• _Exercise details_
Nothing but the lines from the line with "July 2025 (105, 1267)" to the end of the records below should appear in the answer, each exactly as given.

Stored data
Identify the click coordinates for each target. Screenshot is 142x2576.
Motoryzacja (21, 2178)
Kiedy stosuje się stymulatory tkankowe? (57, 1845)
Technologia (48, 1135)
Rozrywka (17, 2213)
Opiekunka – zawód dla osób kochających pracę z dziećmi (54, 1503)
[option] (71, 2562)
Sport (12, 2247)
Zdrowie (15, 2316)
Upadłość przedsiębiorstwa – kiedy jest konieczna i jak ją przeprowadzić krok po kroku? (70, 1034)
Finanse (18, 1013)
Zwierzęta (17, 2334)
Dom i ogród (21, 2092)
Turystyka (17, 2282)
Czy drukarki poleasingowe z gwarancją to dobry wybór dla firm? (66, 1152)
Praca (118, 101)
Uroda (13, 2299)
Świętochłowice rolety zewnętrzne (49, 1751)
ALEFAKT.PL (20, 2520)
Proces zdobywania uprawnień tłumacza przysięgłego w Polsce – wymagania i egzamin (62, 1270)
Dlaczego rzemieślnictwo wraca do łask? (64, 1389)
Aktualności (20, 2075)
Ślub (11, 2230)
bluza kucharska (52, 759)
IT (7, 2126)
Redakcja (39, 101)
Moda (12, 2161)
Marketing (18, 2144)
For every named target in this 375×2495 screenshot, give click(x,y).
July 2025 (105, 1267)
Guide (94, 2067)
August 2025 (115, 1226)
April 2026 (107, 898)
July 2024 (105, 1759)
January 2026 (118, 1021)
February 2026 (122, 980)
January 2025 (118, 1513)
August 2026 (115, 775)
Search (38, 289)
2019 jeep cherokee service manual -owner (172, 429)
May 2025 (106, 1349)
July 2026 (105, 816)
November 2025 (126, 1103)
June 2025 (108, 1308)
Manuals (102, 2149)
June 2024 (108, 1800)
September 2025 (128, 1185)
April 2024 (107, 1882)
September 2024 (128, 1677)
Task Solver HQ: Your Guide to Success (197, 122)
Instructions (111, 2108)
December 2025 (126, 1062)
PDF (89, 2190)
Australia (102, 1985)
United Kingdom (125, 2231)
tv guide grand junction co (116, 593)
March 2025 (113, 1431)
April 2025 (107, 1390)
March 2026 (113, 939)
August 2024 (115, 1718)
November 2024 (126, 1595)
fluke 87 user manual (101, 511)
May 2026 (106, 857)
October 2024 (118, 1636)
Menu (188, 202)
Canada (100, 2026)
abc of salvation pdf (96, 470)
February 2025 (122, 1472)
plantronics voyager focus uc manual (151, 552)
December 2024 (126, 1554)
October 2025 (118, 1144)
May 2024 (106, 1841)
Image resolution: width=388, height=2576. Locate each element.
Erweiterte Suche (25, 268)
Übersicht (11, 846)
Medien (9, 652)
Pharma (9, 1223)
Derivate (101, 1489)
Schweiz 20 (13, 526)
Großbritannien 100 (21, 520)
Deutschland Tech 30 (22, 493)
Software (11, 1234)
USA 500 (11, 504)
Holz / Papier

• _Response box_
July 2025 (105, 1267)
Guide (94, 2067)
August 2025 (115, 1226)
April 2026 (107, 898)
July 2024 (105, 1759)
January 2026 (118, 1021)
February 2026 (122, 980)
January 2025 (118, 1513)
August 2026 (115, 775)
Search (38, 289)
2019 jeep cherokee service manual -owner (172, 429)
May 2025 (106, 1349)
July 2026 (105, 816)
November 2025 (126, 1103)
June 2025 (108, 1308)
Manuals (102, 2149)
June 2024 (108, 1800)
September 2025 (128, 1185)
April 2024 (107, 1882)
September 2024 (128, 1677)
Task Solver HQ: Your Guide to Success (197, 122)
Instructions (111, 2108)
December 2025 (126, 1062)
PDF (89, 2190)
Australia (102, 1985)
United Kingdom (125, 2231)
tv guide grand junction co (116, 593)
March 2025 (113, 1431)
April 2025 (107, 1390)
March 2026 (113, 939)
August 2024 (115, 1718)
November 2024 (126, 1595)
fluke 87 user manual (101, 511)
May 2026 (106, 857)
October 2024 (118, 1636)
Menu (188, 202)
Canada (100, 2026)
abc of salvation pdf (96, 470)
February 2025 (122, 1472)
plantronics voyager focus uc manual (151, 552)
December 2024 (126, 1554)
October 2025 (118, 1144)
May 2024 (106, 1841)
Image resolution: width=388, height=2576. Locate each element.
Erweiterte Suche (25, 268)
Übersicht (11, 846)
Medien (9, 652)
Pharma (9, 1223)
Derivate (101, 1489)
Schweiz 20 (13, 526)
Großbritannien 100 (21, 520)
Deutschland Tech 30 (22, 493)
Software (11, 1234)
USA 500 (11, 504)
Holz / Papier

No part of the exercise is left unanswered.